Textile Lobby Urges Job Protection

By James A. Morrissey, Washington Correspondent

As the Senate Finance Committee began looking at a number of international trade measures, the Washington-based National Council of Textile Organizations (NCTO) called for a revised US trade policy that would encourage investment in the United States and stop the flood of jobs to overseas countries. Andy Warlick, president and CEO of Parkdale Mills and a member of NCTO’s board, discussed a number of US and foreign laws and regulations that continue to harm US manufacturers.

Warlick hit particularly hard on US free trade agreements (FTAs) that he claims have contained “large loopholes” that have cost hundreds of thousands of US textile and apparel jobs. “ Congress has approved 10 free trade agreements over the past five years that have dramatically increased access to the US market for foreign-made textile goods while dramatically decreasing export opportunities for US textile products,” Warlick said. He warned that loopholes in FTAs will provide a conduit for Chinese goods to enter the United States with preferential treatment.

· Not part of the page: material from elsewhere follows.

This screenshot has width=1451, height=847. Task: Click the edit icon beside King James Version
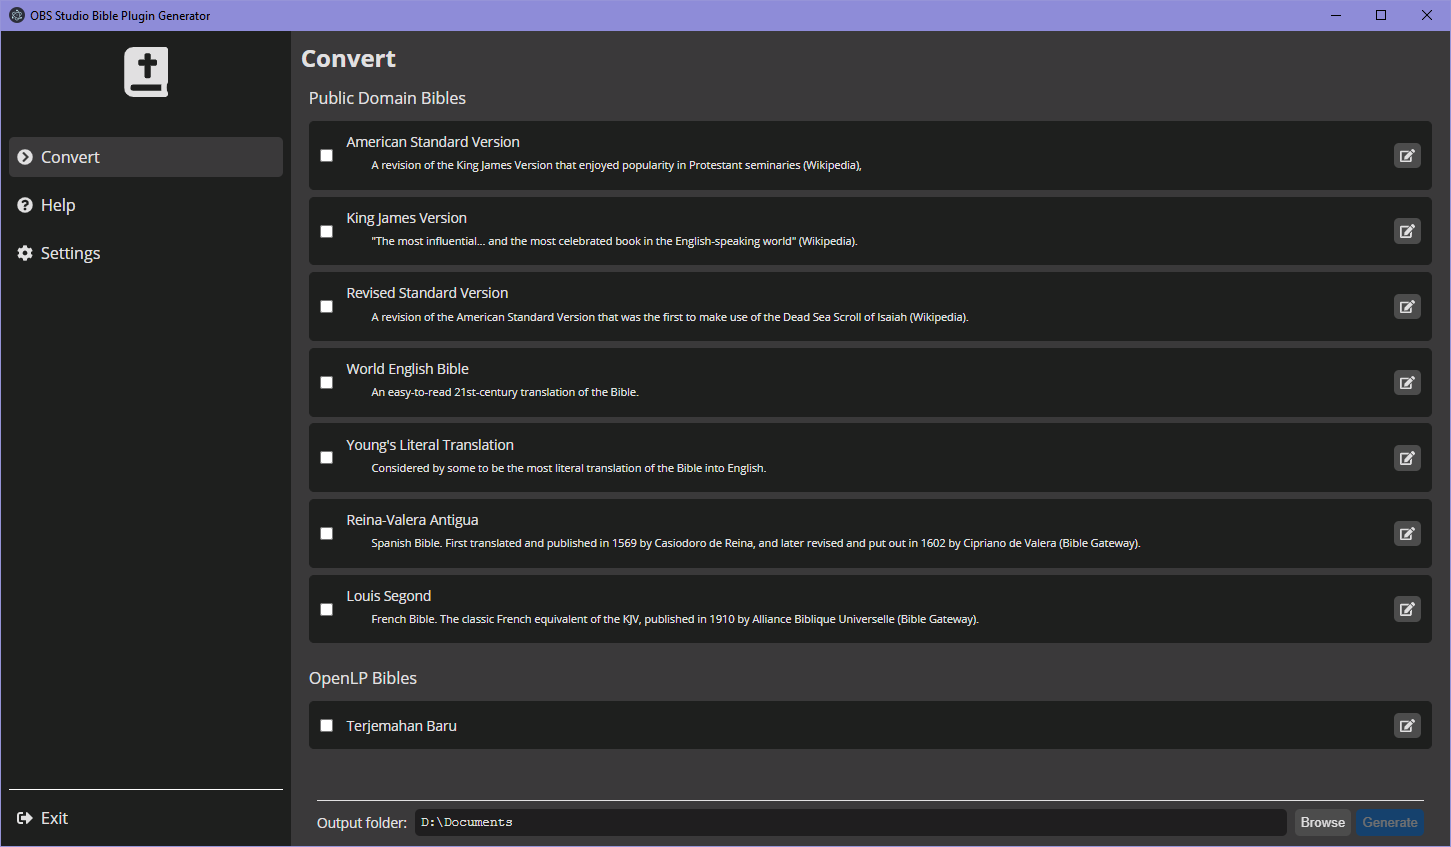tap(1407, 231)
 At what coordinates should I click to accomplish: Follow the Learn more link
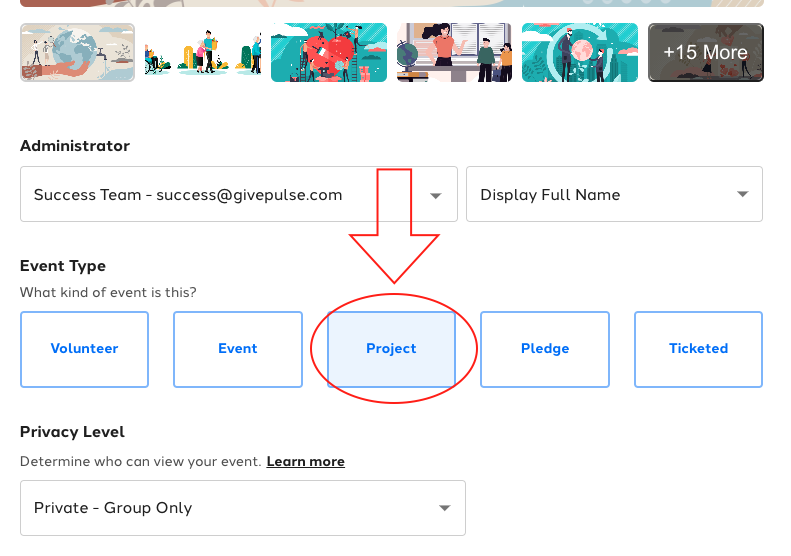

Warlick sees tax policies here and abroad as a major source of increasing trade deficit problems. He claims US tax policies create incentives for companies to invest in overseas operations and displace jobs here at home. He said US exported goods are taxed both in the United States through corporate taxes and overseas through value added taxes (VATs), while imports into the United States pay no US corporate income taxes and get their VATs rebated in their own countries.

In addition to addressing the VAT issue, Warlick called for passage of legislation introduced in both the House and Senate that would permit the United States to take action against countries that use currency manipulation to subsidize their exports. He told the senators that if Congress would tackle the two issues of VATs and currency manipulation alone, “I am convinced the United States would experience a rebirth in manufacturing and the restoration of millions of US manufacturing jobs.”